- [Set exercise a]: Rewrite the 24-bit conversion question, starting with "I need to convert a" and going on through "(byteArray[0] << 24)", with "byteArray" renamed to "bytes" each time it occurs.

- [Extracted text]:
** Begin **

24-bit to 32-bit conversion in C++

Question

I need to convert a 24-bit integer (2s compliment) to 32-bit integer in C++. I have found a solution here, which is given as

int interpret24bitAsInt32(unsigned char* byteArray)
 {     
    return (  
        (byteArray[0] << 24)
    |   (byteArray[1] << 16)
    |   (byteArray[2] << 8)
    ) >> 8;  
}

Though I found it is working, I have the following concern about the piece of code. byteArray[0] is only 8-bits, and hence how the operations like byteArray[0] << 24 will be possible? It will be possible if the compiler up-converts the byteArray to an integer and does the operation. This may be the reason it is working now. But my question is whether this behaviour is guaranteed in all compilers and explicitly mentioned in the standard? It is not trivial to me as we are not explicitly giving the compiler any clue that the target is a 32-bit integer!

Also, please let me know any improvisation like vectorization is possible to improve the speed (may be using C++11), as I need to convert huge amount of 24-bit data to 32-bit.

** End **

- [Set exercise b]: Gather each line of the entries that holds the string "Visibility", matching its case exactly.

- [Material to process]:

** Begin **

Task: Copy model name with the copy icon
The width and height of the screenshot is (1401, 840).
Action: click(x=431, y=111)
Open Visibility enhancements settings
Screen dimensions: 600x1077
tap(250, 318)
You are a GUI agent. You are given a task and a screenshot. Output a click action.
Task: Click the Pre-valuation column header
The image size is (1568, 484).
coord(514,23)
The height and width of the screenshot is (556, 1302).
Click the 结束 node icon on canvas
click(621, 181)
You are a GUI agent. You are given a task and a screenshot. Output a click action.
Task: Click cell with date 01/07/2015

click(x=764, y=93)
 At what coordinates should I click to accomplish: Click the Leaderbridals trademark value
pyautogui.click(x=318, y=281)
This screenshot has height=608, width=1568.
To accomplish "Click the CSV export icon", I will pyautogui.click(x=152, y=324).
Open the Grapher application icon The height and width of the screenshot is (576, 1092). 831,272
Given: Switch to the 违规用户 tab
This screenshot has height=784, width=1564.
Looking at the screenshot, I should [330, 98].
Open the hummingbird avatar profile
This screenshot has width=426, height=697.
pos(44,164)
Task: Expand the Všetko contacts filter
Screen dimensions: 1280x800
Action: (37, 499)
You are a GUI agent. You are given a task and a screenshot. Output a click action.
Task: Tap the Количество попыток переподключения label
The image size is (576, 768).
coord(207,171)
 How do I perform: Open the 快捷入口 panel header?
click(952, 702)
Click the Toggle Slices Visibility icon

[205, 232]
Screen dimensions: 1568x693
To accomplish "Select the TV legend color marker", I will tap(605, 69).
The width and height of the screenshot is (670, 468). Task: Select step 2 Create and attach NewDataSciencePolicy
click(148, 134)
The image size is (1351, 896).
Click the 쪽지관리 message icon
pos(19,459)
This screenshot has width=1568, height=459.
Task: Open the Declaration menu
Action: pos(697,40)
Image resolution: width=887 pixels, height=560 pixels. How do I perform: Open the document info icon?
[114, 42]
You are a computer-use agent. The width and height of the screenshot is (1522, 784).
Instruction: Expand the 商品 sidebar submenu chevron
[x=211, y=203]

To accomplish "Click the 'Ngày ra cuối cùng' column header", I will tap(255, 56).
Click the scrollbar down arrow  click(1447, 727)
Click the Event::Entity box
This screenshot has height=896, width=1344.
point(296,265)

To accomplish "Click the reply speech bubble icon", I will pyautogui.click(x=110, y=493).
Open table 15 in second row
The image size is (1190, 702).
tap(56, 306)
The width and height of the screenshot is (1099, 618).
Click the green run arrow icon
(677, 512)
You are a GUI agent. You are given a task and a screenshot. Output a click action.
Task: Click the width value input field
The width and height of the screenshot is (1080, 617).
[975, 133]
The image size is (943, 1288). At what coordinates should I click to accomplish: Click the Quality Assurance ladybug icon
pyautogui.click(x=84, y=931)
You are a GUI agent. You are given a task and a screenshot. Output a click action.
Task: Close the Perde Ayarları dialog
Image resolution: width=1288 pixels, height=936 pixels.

** End **

- [Correct output a]:
I need to convert a 24-bit integer (2s compliment) to 32-bit integer in C++. I have found a solution here, which is given as

int interpret24bitAsInt32(unsigned char* bytes)
 {     
    return (  
        (bytes[0] << 24)

- [Correct output b]:
Open Visibility enhancements settings
Click the Toggle Slices Visibility icon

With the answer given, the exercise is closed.